Metal components can not only be designed more flexibly using 3D printing. So-called additive manufacturing also saves material and energy compared to conventional manufacturing processes such as casting of a melt. The aim of the REACT project, short for “Resource Efficient Additive manufacturing of martensitic Cr-sTeels”, is to fully exploit these savings potentials. The project, led by Professor Sebastian Weber, holder of the Chair of Materials Technology at Ruhr University Bochum, Germany, will start with a kick-off event for all six partners on 14 March 2023. It is funded with 1.7 million euros by the Federal Ministry for Economic Affairs and Climate Protection.
Saving raw materials
Additive manufacturing comprises various processes, each of which only puts the material where it is supposed to remain. One example is powder bed-based 3D printing with metal powders. In this process, a thin layer of powder is spreaded onto a building platform and the powder particles are then melted with a laser beam and bonded together only where the finished component is created. Layer by layer, the product is formed in the powder bed. The loose powder is removed later, only the component remains. However, there is still a lot of research to be done around this process: How, for example, can we succeed in producing powder particles that are all the optimum size for additive manufacturing? “Particles that are too large or too small have to be discarded”, explains Sebastian Weber. “That’s why we calculate in advance of powder production how we can optimise the yield of suitable particles as much as possible.” A laboratory-scale powder atomisation plant is available for experiments.

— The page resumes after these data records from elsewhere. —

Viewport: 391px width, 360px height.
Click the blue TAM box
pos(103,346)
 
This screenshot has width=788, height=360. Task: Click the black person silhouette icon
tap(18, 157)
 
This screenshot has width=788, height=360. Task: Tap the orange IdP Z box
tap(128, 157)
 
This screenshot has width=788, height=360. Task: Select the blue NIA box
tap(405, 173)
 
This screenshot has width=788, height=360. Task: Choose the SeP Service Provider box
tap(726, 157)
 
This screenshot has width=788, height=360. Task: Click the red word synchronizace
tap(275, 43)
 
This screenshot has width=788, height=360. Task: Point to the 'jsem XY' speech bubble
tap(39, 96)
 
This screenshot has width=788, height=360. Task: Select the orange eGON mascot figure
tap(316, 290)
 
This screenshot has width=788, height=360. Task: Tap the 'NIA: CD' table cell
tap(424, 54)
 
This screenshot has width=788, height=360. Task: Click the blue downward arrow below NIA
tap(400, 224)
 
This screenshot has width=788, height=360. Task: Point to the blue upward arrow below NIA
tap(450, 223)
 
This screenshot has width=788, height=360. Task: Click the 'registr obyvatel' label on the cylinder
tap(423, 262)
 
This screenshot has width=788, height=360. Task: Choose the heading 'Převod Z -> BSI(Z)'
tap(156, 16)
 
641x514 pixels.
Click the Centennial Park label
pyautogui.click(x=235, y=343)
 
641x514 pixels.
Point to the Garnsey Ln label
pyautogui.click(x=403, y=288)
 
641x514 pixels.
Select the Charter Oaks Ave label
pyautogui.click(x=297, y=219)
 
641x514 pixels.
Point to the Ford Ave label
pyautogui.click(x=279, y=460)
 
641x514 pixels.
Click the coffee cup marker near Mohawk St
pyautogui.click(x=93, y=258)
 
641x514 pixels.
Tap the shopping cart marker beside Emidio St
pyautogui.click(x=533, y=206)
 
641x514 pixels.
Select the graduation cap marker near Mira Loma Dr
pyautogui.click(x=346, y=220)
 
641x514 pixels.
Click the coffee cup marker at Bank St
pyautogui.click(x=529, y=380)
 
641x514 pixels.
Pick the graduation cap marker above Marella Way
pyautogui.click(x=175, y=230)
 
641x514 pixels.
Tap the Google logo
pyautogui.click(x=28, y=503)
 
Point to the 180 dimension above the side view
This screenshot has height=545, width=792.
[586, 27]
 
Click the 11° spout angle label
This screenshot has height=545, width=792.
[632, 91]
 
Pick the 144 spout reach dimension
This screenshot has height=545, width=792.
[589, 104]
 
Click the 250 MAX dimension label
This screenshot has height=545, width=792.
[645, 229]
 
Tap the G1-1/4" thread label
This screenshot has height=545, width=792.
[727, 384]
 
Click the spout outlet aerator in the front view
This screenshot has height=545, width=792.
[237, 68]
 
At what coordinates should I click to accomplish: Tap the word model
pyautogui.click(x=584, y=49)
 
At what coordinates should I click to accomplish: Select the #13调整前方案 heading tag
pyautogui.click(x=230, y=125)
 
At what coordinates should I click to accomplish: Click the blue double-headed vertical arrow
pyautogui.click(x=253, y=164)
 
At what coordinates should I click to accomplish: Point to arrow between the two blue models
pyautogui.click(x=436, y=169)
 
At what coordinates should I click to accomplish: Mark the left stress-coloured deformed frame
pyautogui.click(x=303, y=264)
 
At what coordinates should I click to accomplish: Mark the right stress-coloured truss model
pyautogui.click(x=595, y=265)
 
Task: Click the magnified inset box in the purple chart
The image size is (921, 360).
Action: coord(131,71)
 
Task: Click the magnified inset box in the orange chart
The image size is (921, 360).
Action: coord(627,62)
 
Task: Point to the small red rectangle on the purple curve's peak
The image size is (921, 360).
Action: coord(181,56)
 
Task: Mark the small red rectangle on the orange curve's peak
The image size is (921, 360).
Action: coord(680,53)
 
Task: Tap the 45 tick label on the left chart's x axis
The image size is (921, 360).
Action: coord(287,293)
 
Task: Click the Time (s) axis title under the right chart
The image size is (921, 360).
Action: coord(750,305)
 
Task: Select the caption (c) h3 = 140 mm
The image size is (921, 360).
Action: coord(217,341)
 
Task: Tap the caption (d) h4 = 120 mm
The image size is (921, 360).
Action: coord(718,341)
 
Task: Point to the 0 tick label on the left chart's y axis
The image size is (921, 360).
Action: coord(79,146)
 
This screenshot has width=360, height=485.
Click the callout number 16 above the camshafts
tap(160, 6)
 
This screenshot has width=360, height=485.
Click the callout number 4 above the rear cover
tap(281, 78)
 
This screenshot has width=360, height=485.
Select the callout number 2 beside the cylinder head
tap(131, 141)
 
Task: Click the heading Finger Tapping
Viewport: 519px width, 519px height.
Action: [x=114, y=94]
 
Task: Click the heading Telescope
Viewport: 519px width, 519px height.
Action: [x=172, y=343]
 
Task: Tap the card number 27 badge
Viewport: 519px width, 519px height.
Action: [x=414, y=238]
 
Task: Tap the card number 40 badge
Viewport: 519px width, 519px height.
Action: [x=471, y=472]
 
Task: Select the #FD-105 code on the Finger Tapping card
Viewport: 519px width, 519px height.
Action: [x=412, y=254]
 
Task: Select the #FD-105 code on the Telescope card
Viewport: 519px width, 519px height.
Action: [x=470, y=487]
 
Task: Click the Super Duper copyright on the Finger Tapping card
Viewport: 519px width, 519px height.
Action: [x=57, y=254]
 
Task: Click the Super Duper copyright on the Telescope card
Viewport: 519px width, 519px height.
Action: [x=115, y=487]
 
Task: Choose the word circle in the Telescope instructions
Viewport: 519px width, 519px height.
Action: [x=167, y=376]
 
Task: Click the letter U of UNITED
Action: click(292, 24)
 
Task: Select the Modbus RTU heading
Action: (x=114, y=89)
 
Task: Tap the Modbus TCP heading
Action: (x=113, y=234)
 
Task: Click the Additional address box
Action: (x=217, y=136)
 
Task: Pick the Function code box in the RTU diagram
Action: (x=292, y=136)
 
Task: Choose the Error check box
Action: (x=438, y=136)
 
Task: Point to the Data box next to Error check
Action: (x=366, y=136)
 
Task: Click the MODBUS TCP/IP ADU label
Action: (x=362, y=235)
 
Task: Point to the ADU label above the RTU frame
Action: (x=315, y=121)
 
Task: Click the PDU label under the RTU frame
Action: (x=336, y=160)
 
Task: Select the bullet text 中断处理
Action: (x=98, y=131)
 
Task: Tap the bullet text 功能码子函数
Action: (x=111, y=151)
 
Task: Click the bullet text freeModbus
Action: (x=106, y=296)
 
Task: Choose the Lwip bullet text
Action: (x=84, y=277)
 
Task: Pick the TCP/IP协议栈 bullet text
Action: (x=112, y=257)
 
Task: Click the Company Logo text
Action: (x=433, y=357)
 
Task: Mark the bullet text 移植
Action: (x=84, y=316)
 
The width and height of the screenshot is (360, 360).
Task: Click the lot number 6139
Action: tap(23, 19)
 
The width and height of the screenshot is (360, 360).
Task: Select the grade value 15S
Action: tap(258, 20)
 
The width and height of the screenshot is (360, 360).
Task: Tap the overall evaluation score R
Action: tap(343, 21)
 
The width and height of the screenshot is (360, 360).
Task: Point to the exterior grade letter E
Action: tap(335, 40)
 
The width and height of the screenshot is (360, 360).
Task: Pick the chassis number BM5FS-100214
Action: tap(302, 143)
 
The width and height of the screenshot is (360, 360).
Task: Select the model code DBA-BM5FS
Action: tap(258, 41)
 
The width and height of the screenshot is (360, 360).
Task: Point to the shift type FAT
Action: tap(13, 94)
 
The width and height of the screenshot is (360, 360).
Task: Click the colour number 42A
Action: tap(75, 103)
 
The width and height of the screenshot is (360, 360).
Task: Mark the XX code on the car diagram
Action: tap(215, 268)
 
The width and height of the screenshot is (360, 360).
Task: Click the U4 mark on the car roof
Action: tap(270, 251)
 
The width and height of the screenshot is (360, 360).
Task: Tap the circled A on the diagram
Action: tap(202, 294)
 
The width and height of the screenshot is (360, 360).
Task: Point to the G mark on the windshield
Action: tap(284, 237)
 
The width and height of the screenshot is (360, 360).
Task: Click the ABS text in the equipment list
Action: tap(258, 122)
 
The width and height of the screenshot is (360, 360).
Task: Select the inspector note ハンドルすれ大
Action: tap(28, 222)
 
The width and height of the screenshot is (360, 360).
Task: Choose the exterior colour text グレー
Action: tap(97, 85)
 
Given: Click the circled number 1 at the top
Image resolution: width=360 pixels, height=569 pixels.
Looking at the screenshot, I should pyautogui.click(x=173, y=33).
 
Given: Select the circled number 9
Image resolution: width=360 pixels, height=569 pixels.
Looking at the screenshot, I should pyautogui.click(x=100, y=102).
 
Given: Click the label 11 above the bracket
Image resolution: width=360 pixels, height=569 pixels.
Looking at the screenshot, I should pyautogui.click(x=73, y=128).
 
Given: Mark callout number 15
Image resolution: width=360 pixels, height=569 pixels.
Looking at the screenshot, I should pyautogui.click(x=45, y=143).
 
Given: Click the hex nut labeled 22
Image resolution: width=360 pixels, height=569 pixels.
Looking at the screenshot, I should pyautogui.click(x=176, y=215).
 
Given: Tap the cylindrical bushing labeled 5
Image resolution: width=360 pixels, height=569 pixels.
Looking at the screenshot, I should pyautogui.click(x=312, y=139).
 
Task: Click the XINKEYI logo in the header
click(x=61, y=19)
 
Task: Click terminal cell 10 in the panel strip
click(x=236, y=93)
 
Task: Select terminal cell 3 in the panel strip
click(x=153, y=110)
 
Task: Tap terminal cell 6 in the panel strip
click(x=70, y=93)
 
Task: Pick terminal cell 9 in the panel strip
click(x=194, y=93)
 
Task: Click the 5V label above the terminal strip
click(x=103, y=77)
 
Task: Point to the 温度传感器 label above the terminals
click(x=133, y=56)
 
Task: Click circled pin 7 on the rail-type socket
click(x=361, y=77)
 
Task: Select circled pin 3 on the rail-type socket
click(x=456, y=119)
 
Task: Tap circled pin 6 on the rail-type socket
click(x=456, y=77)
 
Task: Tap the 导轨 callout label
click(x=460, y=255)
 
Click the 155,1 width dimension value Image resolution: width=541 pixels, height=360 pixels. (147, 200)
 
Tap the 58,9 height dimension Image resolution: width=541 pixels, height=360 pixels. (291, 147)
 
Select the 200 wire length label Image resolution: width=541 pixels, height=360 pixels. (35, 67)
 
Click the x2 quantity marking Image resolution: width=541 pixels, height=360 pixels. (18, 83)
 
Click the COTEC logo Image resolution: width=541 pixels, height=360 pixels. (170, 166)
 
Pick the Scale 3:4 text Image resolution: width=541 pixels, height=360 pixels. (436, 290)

Improving material properties
The composition of the material, in this case martensitic chromium steel, is also the subject of research. “Tried and tested alloys were developed for other applications, such as casting processes, and repurposed for additive manufacturing”, explains research group leader Dr. Jonathan Lentz. “The recipes of the alloys have to be adapted for additive manufacturing processes.” The researchers from Bochum are focusing their attention primarily on the element nitrogen as an alloy component. Used correctly, it can increase the printability and durability of additively manufactured components. However, you have to keep an eye on nitrogen during all process steps, as it tends to outgas”, says Sebastian Weber.
Last but not least, the partners in the project are also addressing the question of how additively manufactured metal products and leftover powders can be recycled or upcycled for 3D printing to create a closed loop. “A preliminary analysis has shown that the new manufacturing strategies offer the potential to save up to 97 percent of energy in the focused products of the project partners – and that with faster and cheaper production with better material properties”, Weber summarises.
Optimising the entire process chain
The project consortium will map the entire process chain from the production of the steel to the refinement of the end product. This makes it possible to view and optimise the process chain holistically. The Chair of Materials Technology accompanies all steps from the development of alloys to the production of metal powders, 3D printing and heat treatment to the characterisation of the final products. Special focus is placed on balancing energy efficiency along the process chain.”